The first little problem is that in healthcare, there are no real incentives to cut costs. The consumer, the provider, the payer, and the decider are all different people, which makes things bad. In addition, costs are hidden further by the fact that most Americans with insurance have the insurance paid by their employer (not seeing the full cost of the insurance), insurance regulations which don't allow (real) competition on which services are covered, and huge tax advantages for employer-provided insurance.

The second little problem is that in America, 50% of healthcare spending occurs in the last 6 months of a person's life. A big portion of our cost vs. other countries costs is sitting right here.

Unsolveable problem #1 is that the supply of medical care is massively restricted in the US. In some other countries, there are Bachelors' of Medicine who can do simple stuff like give shots, draw blood for tests, etc. There are not huge scary FDA "effectiveness trials" which insanely increase the price of drugs (well, and they piggyback off the drugs developed by relying on US profits).

Unsolveable problem #2 is that new medical procedures, which sometimes work better, are often more expensive. Basically, all older care is dropping in price, just like all other products...but there's so much new stuff....

The crazy problem is that no one actually knows what works/is cost effective. It's well known in medicine that about 50% of all medical spending has no discernable impact at all.

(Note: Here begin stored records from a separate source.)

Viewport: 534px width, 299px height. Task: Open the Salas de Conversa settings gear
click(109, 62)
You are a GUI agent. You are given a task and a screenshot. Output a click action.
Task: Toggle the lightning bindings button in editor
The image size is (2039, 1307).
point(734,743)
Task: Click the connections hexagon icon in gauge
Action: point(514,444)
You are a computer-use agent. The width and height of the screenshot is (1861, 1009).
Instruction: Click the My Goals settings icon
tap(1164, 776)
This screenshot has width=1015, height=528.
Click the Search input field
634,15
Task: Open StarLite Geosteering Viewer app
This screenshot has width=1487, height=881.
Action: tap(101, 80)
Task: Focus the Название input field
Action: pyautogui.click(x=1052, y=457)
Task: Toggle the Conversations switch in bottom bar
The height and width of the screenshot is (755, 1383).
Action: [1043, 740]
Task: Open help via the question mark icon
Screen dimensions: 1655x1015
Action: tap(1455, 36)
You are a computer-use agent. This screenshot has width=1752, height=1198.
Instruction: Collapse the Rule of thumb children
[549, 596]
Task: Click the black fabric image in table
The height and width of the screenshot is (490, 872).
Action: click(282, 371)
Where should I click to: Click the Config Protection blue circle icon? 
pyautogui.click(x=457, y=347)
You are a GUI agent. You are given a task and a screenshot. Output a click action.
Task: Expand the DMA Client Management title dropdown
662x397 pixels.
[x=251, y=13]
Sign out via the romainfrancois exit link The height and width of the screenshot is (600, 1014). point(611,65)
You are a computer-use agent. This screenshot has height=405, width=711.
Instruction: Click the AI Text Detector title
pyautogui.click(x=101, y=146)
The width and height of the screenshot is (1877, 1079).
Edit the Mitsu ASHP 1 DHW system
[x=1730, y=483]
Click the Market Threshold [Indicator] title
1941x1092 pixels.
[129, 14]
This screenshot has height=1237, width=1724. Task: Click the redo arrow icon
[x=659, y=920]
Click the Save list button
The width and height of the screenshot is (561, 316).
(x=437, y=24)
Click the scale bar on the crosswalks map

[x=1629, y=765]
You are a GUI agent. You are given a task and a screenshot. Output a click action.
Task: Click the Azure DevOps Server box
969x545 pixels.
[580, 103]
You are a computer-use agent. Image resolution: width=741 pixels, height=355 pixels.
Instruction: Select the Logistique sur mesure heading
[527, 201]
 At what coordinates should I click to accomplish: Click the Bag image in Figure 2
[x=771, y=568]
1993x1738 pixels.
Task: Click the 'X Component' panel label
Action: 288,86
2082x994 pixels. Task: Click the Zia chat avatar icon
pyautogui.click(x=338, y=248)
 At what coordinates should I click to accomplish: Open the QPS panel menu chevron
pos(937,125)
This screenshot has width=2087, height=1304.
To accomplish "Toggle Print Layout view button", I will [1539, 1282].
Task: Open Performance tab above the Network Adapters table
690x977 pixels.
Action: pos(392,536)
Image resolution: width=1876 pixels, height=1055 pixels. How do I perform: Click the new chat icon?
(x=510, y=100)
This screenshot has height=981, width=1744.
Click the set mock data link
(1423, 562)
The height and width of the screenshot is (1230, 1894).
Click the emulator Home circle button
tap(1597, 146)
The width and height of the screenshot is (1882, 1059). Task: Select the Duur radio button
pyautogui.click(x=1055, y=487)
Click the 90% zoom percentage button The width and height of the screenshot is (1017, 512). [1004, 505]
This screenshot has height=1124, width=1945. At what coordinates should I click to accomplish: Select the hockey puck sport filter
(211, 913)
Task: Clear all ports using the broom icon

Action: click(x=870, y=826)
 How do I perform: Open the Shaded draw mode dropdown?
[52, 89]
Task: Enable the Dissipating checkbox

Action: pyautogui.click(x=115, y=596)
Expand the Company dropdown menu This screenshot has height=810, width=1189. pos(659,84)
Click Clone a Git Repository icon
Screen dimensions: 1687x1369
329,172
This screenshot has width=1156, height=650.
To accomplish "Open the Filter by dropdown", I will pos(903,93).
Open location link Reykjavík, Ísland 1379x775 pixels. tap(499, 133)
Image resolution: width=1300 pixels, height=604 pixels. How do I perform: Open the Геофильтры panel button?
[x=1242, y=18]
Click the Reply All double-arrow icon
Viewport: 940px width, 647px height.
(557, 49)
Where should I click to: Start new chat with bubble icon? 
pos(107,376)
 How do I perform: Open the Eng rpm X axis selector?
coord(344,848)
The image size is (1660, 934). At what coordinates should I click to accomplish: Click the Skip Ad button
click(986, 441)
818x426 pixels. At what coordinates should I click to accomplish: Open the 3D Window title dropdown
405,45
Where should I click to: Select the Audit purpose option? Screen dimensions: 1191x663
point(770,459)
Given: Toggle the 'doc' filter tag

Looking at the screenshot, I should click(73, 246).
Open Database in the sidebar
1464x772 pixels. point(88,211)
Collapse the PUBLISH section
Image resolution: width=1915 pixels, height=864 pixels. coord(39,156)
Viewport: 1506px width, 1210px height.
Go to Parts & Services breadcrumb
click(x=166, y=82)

The hidden problem is that it remains important to get new procedures and drugs, so as to continue (despite not knowing which ones work, some do) getting healthier.

Data comparison:

  • The US spends about 17% of GDP on health care, and it's growing at ~8%
  • The single payer systems (Commonwealth, Europe) have better health results, and spend between 9-13% of GDP on health care (from a much poorer base), and it's growing at about 8%.
  • Singapore's system has even better health results, spends ~4% of GDP, and it's growing at ~4%. They use required, tax-financed HSAs, with catastrophic government-provided insurance.